More than 6,500 people from around the world have added their names to a petition calling for the release of kidnapped BBC Gaza correspondent Alan Johnston.
A further 500 people have also posted messages of support on the BBC News website.
The petition was launched in Monday's Guardian newspaper when 300 leading figures from the journalistic community called for Johnston's immediate release.
Almost all national newspaper editors, including the Daily Mail's Paul Dacre, The Guardian's Alan Rusbridger and Robert Thomson of The Times have pledged their support.

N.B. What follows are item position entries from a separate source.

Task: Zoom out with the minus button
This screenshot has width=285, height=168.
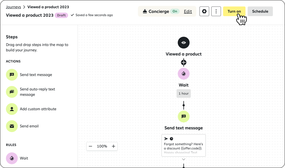Action: coord(90,146)
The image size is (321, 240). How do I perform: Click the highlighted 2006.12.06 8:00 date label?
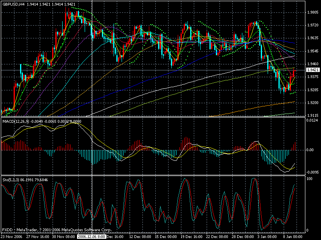(x=92, y=237)
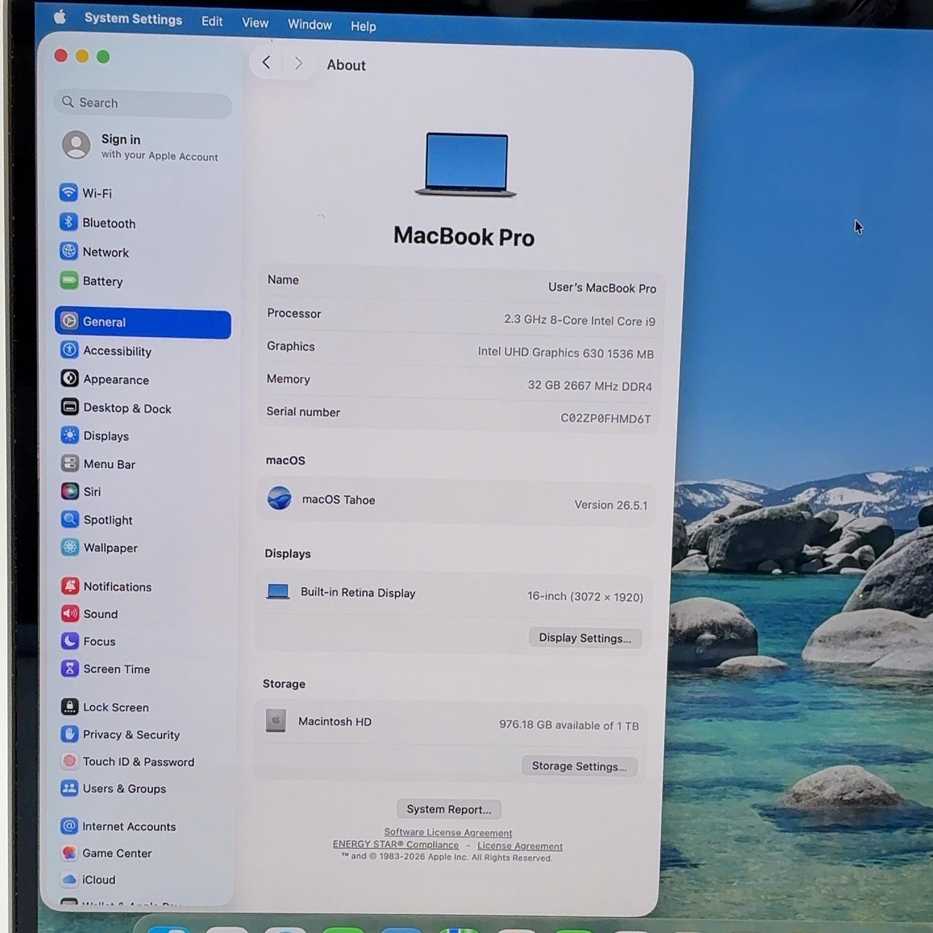Go back with the back arrow
The height and width of the screenshot is (933, 933).
tap(266, 63)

Johnston was last seen on the afternoon of 12 March 2007 and has worked in Gaza for three years. His disappearance is the longest a journalist has been held in Gaza since the recent spate of kidnappings in the region.

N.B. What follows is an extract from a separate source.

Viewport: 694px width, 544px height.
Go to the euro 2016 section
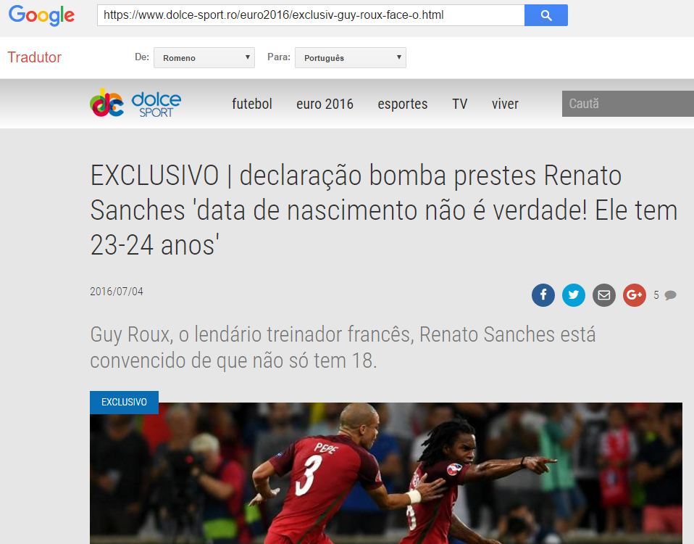pos(325,104)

Two Fox News journalists kidnapped last August were released after 13 days.
The petition was opened on 2 April to anyone wishing to express their support for Johnston at: www.bbc.co.uk/haveyoursay.
Meanwhile, a senior British diplomat and BBC officials met Palestinian PM Ismail Haniyeh of Hamas and moderate President Mahmoud Abbas today to push for the release of Johnston.
The meeting between Haniyeh and British Consul General Richard Makepeace was the first face-to-face encounter between a diplomat from an EU country and a Hamas official of the Palestinians' recently-formed national unity government.
"We will not spare any effort to bring back the journalist, the friend, the human being to his family," Mr Abbas told reporters in Gaza City.
"God willing, we can have progress in the soonest possible time," Makepeace said in Arabic during a press conference with Hamas spokesman Ghazi Hamad.
Mr Hamad said Haniyeh briefed Mr Makepeace on Palestinian security forces' efforts to free Johnston. He said special units were leading the search.
"We prefer to deal with it peacefully without using violence, but we are discussing all the choices," Mr Hamad said. "But we really want to bring him back alive and safe and not harmed."